Bobby Burnham got out of his Impala and strode up to me. His boss, Eric, was bound to me in a complicated relationship that was based not only on our past history but also on the fact that we'd swapped blood several times.

This hadn't been an informed decision on my part.

Bobby Burnham was an a**hole. Maybe Eric had gotten him on sale?

"Miss Stackhouse," he said, laying the courtliness on thick. "My master asks that you come to Fangtasia tonight for a sit-down with the new king's lieutenant."

This was not the summons I'd expected or the kind of conversation I'd foreseen with the vampire sheriff of Area Five. Given the fact that we had some personal issues to discuss, I'd imagined Eric would call me when things had settled down with the new regime, and we'd make some kind of appointment - or date - to talk about the several items on our mutual plate. I wasn't pleased by this impersonal summons by a flunky.

"You ever hear of a phone?" I said.

"He left you messages last night. He told me to talk to you today, without fail. I'm just following orders."

"Eric told you to spend your time driving over here and asking me to come to his bar tonight." Even to my own ears, I sounded unbelieving.

"Yes. He said, 'Track her down, deliver the message in person, and be polite.' Here I am. Being polite."

He was telling me the truth, and it was just killing him. That was almost enough to make me smile. Bobby really didn't like me. The closest I could come to defining why was that Bobby didn't think I was worthy of Eric's notice. He didn't like my less-than-reverent attitude toward Eric, and he couldn't understand why Pam, Eric's right-hand vampire, was fond of me, when she wouldn't give Bobby the time of day.

There was nothing I could do to change this, even if Bobby's dislike had worried me ... and it didn't. But Eric worried me plenty. I had to talk to him, and I might as well get it over with. It had been late October when I'd last seen him, and it was now mid-January. "It'll have to be when I get off here. I'm temporarily in charge," I said, sounding neither pleased nor gracious.

"What time? He wants you there at seven. Victor will be there then."
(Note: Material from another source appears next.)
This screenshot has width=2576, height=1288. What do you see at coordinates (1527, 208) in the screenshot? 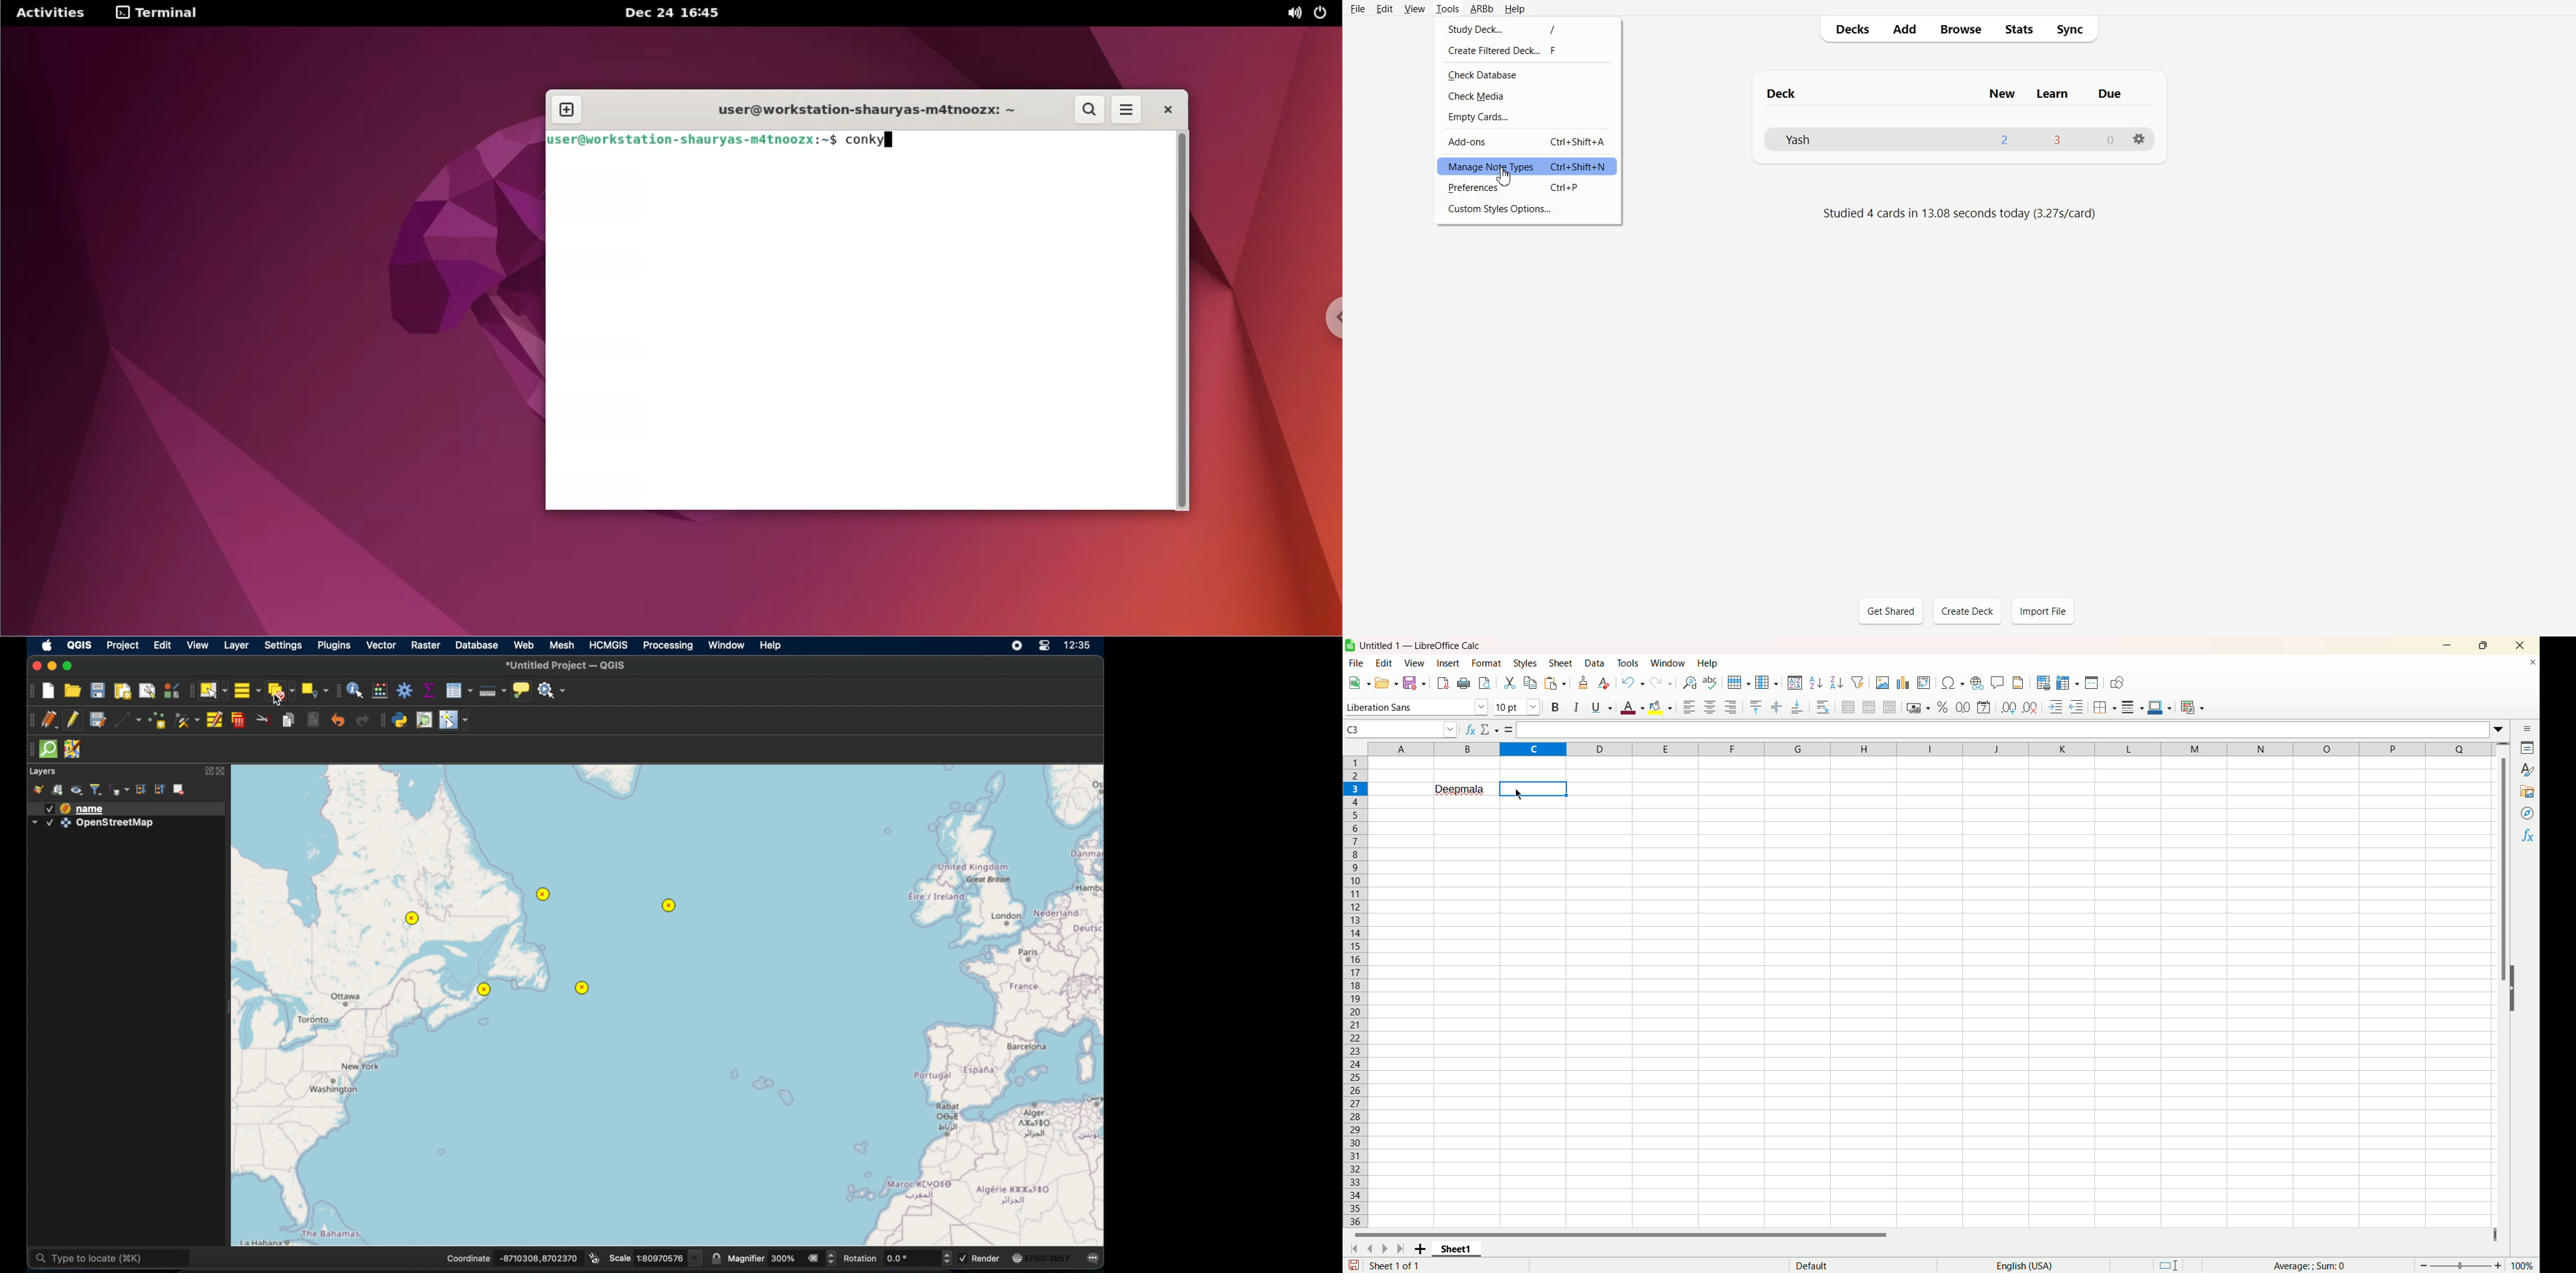
I see `Custom Style Options` at bounding box center [1527, 208].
Victor Madden was the representative of the new king, Felipe de Castro. It had been a bloody takeover, and Eric was the only sheriff of the old regime still standing. Staying in the good graces of the new regime was important to Eric, obviously. I wasn't yet sure how much of that was my problem. But I was thumbs-up with Felipe de Castro by a happy accident, and I wanted to keep it that way.
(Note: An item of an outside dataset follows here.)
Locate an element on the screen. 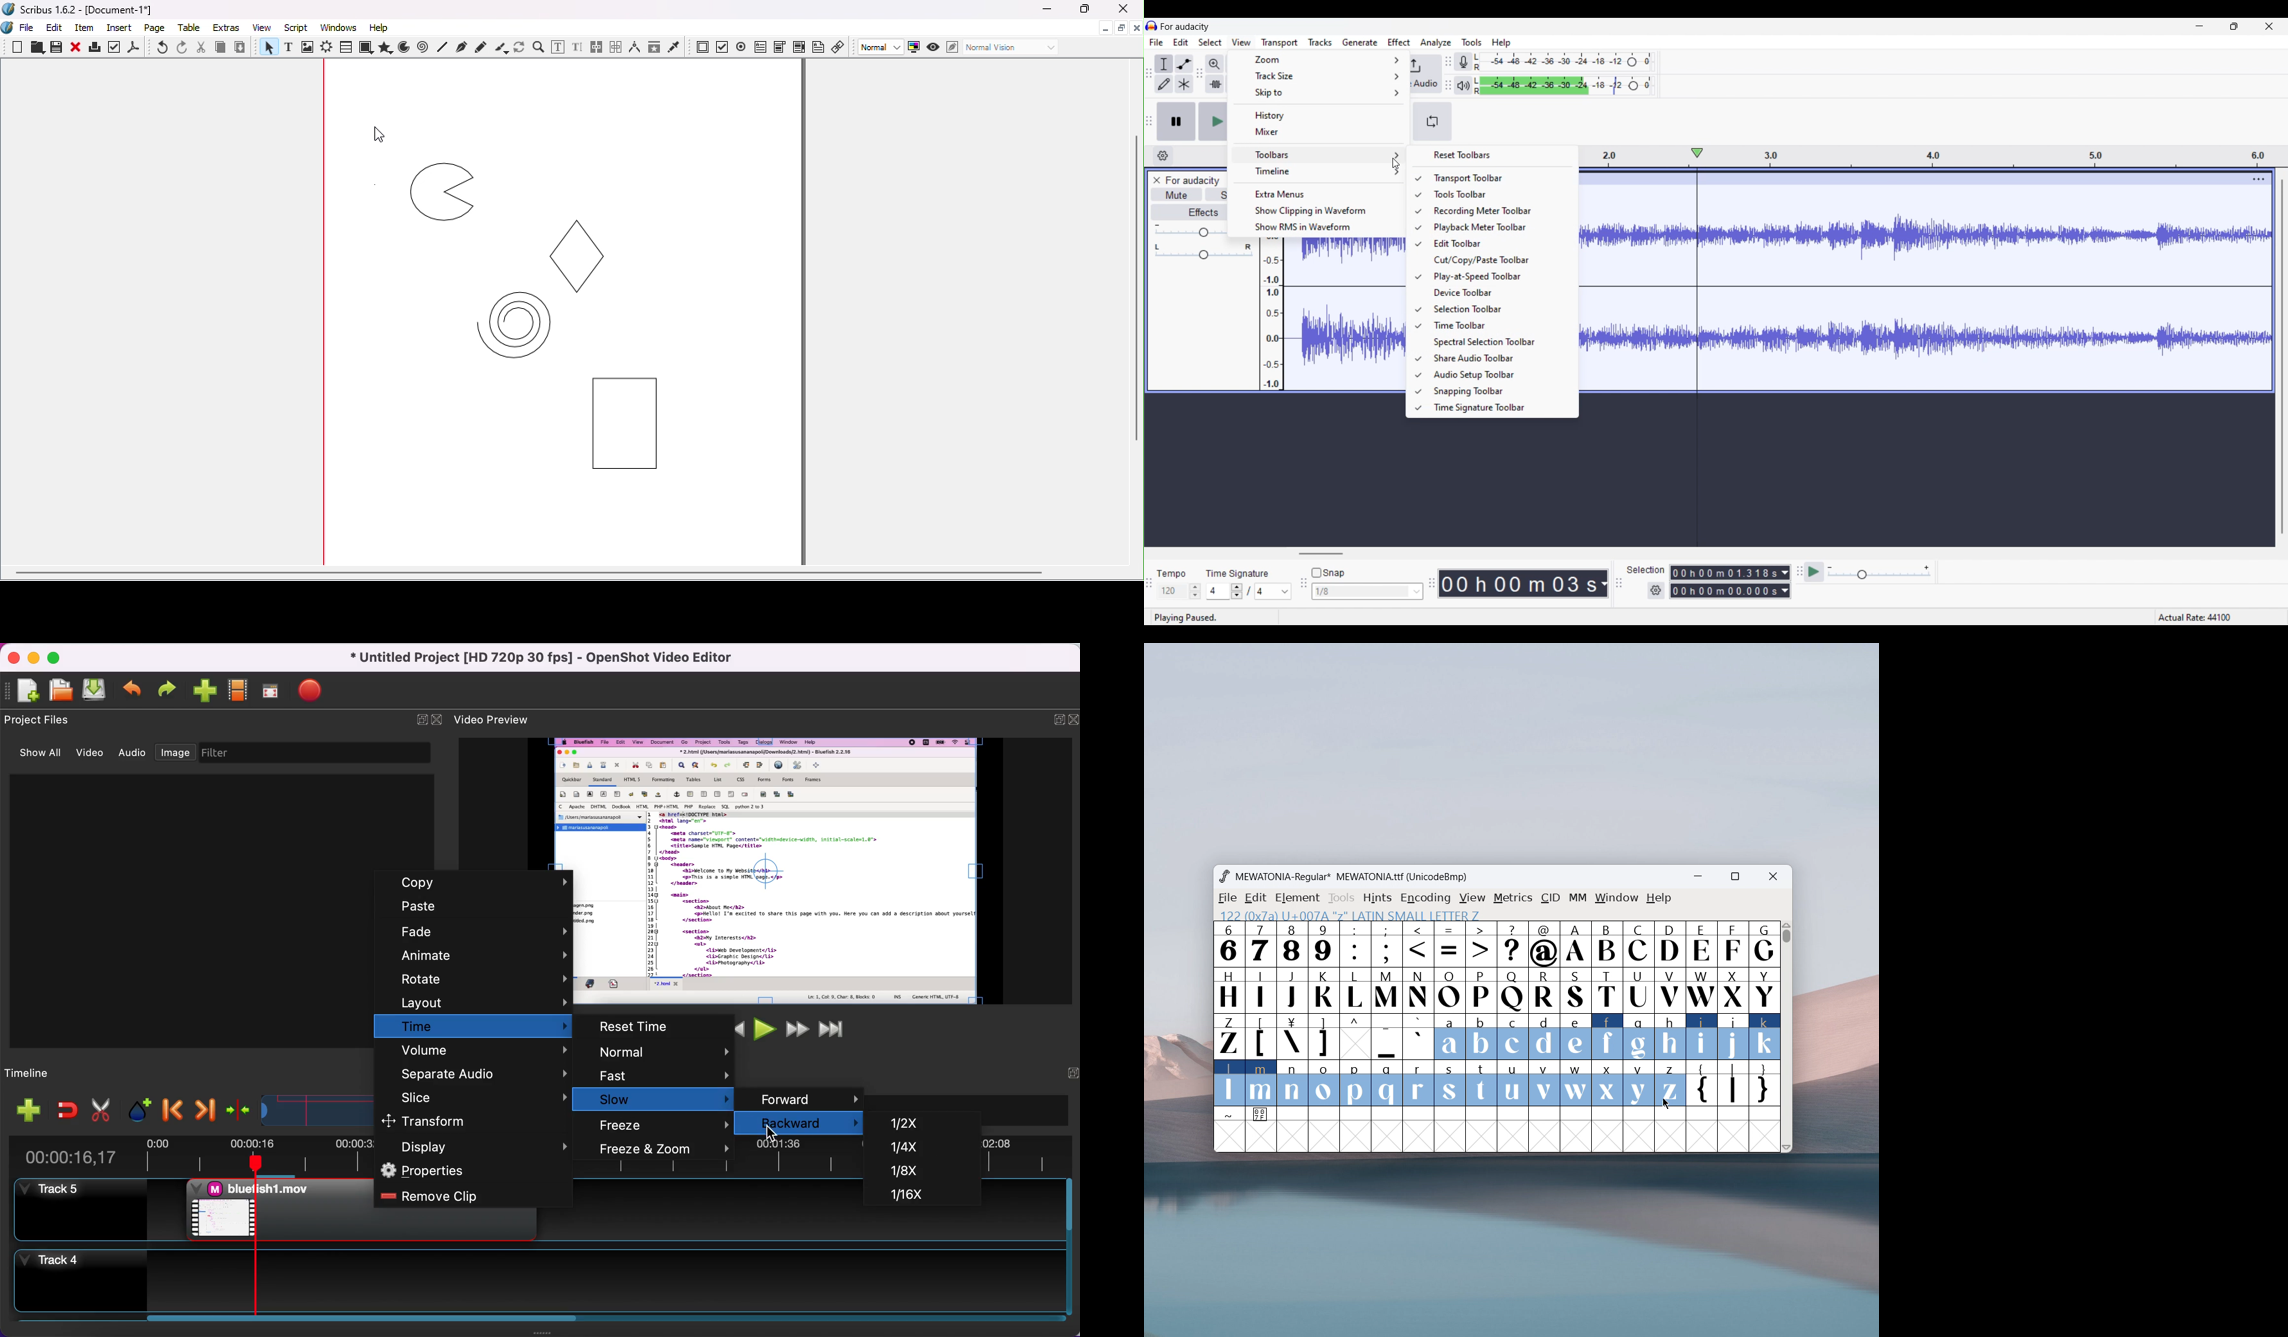  N is located at coordinates (1418, 990).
"I might be able to get there by seven," I said after some inner computation. I tried not to think about how much it would please me to lay eyes on Eric. At least ten times in the past few weeks, I'd caught myself before I'd gotten in my car to drive over to see him. But I'd successfully resisted the impulses, because I'd been able to tell that he was struggling to maintain his position under the new king. "I've got to brief the new gal... . Yeah, seven is just about doable."

"He'll be so relieved," Bobby said, managing to work in a sneer.
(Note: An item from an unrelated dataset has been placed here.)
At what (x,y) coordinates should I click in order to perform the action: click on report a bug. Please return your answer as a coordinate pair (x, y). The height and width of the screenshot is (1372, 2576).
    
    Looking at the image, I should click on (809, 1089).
Keep it up, a**hole,I thought. And possibly the way I was looking at him conveyed that thought, because Bobby said, "Really, he will be," in as sincere a tone as he could manage.

"Okay, message delivered," I said. "I got to get back to work."

"Where's your boss?"

"He had a family problem in Texas."

"Oh, I thought maybe the dogcatcher got him."

What a howl. "Good-bye, Bobby," I said, and turned my back on him to go in the back door.